> Aim of the task
Please write out the listing below line for line, keeping every character, space and line break unchanged.
:::
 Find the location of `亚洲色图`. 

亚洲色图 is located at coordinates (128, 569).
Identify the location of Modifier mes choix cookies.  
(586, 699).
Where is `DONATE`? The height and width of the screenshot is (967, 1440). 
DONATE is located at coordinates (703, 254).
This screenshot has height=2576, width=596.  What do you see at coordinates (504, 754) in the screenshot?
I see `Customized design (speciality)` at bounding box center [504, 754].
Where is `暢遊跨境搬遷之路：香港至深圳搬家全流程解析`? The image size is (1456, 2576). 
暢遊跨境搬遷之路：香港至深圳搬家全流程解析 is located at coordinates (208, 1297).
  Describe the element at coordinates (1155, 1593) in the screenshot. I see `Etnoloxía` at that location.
:::
> Task solution
 Find the location of `亚洲色图`. 

亚洲色图 is located at coordinates (128, 569).
Identify the location of Modifier mes choix cookies.  
(586, 699).
Where is `DONATE`? The height and width of the screenshot is (967, 1440). 
DONATE is located at coordinates (703, 254).
This screenshot has height=2576, width=596.  What do you see at coordinates (504, 754) in the screenshot?
I see `Customized design (speciality)` at bounding box center [504, 754].
Where is `暢遊跨境搬遷之路：香港至深圳搬家全流程解析`? The image size is (1456, 2576). 
暢遊跨境搬遷之路：香港至深圳搬家全流程解析 is located at coordinates (208, 1297).
  Describe the element at coordinates (1155, 1593) in the screenshot. I see `Etnoloxía` at that location.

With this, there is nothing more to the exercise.